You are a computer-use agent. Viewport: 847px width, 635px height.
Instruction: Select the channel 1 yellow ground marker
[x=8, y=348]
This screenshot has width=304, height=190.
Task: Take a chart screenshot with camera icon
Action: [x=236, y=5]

------

THE PROBLEM: Every entry needs to be copied again exactly.

TASK RESULT:
You are a computer-use agent. Viewport: 847px width, 635px height.
Instruction: Select the channel 1 yellow ground marker
[x=8, y=348]
This screenshot has width=304, height=190.
Task: Take a chart screenshot with camera icon
Action: [x=236, y=5]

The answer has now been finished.